旧ユーゴスラビア地域で難民・避難民のための支援活動を続けてきた特定非営利活動法人ジェン(JEN)が、10年間にわたるセルビア・モンテネグロでの活動を終え、5月末日で撤退しました。旧ユーゴスラビア紛争後の緊急支援からスタートし、復興に至る段階に必要な支援を続けて10年。現在は、ジェンが生みの親となった現地NGO(非政府機関)が、活動を引き継ぐ形となっています。本会もジェンに加盟しており、「ゆめポッケ・キッズキャンペーン」などを通して支援を行ってきました。

1994年、ジェンは、発足と同時にセルビア・モンテネグロ(旧ユーゴスラビア・セルビア共和国)での活動をスタートしました。旧ユーゴスラビア紛争によってセルビアに逃れてきたクロアチア、ボスニア・ヘルツェゴビナからの難民に対する物資の配布、また、心のケアに重点を置いた「心理社会プロジェクト」として、編み物教室やスポーツなどのワークショップやカウンセリングも行ってきました。緊急支援の段階を脱してからは、職業訓練をはじめ、自助自立につながる活動も展開。ここ数年は、セルビアへの定住を望む難民・避難民が地元の人々とコミュニケーションを図り、現地に浸透するためのワークショップをはじめ、政府や行政区と協力して児童虐待などの問題にも積極的に取り組んできました。
戦後10年が経ち、国が比較的安定してきたこと、ジェンの現地スタッフが、自分たちで組織を運営し、社会的に困難な人々を支援するノウハウを身に付けたことにより、これまでジェンの拠点としてきたセルビアの首都ベオグラード、南部の中心都市ニシュの2カ所の事務所で実施した事業を現地の人々に引き渡しました。ジェンのセルビアでの活動に対し、本会では「一食平和基金」を通してサポートしてきました。「ゆめポッケ親子ボランティア隊」も派遣し、現地の子供たちに直接ポッケを配布。NATO(北大西洋条約機構)軍の空爆の際には、「アフリカへ毛布をおくる運動」で集められた毛布の一部を緊急支援としておくっています。

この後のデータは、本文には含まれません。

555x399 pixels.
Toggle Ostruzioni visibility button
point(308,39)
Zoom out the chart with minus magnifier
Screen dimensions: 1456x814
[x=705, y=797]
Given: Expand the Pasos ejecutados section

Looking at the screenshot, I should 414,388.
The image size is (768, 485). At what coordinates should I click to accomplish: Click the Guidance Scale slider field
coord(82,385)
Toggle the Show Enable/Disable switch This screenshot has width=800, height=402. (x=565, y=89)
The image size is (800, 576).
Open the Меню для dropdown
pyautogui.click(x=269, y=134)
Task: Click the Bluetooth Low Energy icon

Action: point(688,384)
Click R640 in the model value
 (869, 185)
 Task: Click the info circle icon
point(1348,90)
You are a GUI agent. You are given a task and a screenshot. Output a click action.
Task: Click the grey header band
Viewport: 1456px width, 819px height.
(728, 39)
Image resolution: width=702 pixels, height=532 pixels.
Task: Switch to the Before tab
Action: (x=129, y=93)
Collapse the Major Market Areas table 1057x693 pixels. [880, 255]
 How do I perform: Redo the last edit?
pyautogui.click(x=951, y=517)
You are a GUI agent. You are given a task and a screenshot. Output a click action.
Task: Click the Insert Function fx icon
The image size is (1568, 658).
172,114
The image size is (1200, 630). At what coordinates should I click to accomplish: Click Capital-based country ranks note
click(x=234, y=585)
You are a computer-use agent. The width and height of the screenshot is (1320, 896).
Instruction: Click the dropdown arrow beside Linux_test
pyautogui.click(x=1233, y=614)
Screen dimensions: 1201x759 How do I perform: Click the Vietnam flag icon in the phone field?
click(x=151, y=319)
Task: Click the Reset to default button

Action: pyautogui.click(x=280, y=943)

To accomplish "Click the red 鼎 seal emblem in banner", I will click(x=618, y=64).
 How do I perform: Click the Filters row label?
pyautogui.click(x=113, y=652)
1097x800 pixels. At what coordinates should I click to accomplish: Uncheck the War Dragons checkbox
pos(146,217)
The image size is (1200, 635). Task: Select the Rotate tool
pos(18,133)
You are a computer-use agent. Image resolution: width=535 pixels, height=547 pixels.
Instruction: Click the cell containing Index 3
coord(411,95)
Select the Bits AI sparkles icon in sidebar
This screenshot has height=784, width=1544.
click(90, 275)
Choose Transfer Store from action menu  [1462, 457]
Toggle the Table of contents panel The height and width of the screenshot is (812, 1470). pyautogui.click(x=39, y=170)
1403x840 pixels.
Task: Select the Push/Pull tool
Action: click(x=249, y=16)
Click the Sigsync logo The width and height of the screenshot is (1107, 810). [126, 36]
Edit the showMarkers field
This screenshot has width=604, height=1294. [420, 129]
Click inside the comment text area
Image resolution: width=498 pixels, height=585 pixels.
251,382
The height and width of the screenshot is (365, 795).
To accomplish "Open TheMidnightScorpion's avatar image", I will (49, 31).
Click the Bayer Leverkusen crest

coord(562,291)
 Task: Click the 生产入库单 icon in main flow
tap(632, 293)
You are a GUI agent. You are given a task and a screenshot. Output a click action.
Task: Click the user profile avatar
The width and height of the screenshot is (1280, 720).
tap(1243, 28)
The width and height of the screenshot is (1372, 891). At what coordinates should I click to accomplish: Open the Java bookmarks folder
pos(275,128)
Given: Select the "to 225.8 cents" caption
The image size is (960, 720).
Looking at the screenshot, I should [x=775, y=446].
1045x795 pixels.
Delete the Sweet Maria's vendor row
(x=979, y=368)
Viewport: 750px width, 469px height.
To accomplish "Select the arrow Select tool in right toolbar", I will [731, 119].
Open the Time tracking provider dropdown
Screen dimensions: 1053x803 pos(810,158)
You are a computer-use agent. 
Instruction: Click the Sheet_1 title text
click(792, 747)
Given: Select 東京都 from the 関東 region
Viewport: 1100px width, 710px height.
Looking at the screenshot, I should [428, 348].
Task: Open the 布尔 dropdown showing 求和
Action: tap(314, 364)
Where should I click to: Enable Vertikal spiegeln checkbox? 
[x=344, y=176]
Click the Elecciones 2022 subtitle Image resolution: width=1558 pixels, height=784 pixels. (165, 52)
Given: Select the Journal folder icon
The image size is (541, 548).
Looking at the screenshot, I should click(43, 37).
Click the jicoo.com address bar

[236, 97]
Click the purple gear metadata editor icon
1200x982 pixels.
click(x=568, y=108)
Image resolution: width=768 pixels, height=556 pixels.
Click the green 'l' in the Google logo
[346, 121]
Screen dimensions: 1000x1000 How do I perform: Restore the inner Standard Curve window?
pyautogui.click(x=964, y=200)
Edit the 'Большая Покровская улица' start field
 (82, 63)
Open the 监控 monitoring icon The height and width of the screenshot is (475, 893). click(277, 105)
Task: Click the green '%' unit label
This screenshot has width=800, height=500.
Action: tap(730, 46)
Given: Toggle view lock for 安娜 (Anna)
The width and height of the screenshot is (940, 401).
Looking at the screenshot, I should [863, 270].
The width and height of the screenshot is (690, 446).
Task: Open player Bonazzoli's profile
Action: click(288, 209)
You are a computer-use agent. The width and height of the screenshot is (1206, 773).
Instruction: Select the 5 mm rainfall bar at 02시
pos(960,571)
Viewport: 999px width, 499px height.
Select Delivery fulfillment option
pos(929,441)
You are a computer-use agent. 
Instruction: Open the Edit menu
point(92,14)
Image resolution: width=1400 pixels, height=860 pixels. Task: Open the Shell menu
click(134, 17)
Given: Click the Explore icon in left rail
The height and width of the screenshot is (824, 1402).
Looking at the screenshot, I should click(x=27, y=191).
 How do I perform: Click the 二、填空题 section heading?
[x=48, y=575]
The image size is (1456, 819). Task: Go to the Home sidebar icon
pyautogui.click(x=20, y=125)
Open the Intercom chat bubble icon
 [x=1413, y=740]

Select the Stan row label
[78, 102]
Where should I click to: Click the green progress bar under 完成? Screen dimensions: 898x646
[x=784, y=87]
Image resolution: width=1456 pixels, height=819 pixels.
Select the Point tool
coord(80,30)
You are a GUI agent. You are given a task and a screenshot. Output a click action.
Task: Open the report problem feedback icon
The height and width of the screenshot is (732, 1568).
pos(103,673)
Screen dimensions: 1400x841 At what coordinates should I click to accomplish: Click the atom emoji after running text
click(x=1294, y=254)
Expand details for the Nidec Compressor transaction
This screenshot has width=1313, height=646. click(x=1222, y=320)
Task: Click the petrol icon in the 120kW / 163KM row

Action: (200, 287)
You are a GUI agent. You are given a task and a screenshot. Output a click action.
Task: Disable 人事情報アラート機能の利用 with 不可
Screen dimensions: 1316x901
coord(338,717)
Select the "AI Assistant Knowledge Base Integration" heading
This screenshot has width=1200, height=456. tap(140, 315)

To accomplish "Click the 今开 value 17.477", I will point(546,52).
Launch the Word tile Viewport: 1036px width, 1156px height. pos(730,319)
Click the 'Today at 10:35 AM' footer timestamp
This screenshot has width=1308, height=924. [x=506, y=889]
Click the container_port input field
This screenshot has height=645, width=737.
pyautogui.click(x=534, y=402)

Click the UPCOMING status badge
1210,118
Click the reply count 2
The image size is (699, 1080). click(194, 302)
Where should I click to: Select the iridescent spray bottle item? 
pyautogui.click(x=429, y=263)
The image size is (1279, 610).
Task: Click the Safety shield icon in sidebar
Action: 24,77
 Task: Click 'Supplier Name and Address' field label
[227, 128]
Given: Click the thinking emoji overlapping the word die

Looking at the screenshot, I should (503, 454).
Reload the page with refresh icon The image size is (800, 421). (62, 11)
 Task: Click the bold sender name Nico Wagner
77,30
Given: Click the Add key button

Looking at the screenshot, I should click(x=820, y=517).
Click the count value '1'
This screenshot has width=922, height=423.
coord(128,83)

ニシュで事務所長を務めた杉本亜季スタッフは次のように語っています。「『撤退』と言っても、現地の状況が完全に安定したわけではありません。貧富の差は激しく、戦時中には見られなかった児童虐待などの問題も深刻化しています。10年間にわたる活動の中で、『ゆめポッケ』はジェンにとって重要なプロジェクトでした。子供たちだけでなく、保護者やジェンの現地スタッフにも『日本の人が私たちを思ってくれている』という希望につながっています。皆さんの支援に感謝するとともに、今後も関心を持ち続けて頂きたい」。
なお、旧ユーゴスラビアでは、ボスニア・ヘルツェゴビナでの難民支援活動が引き続き行われています。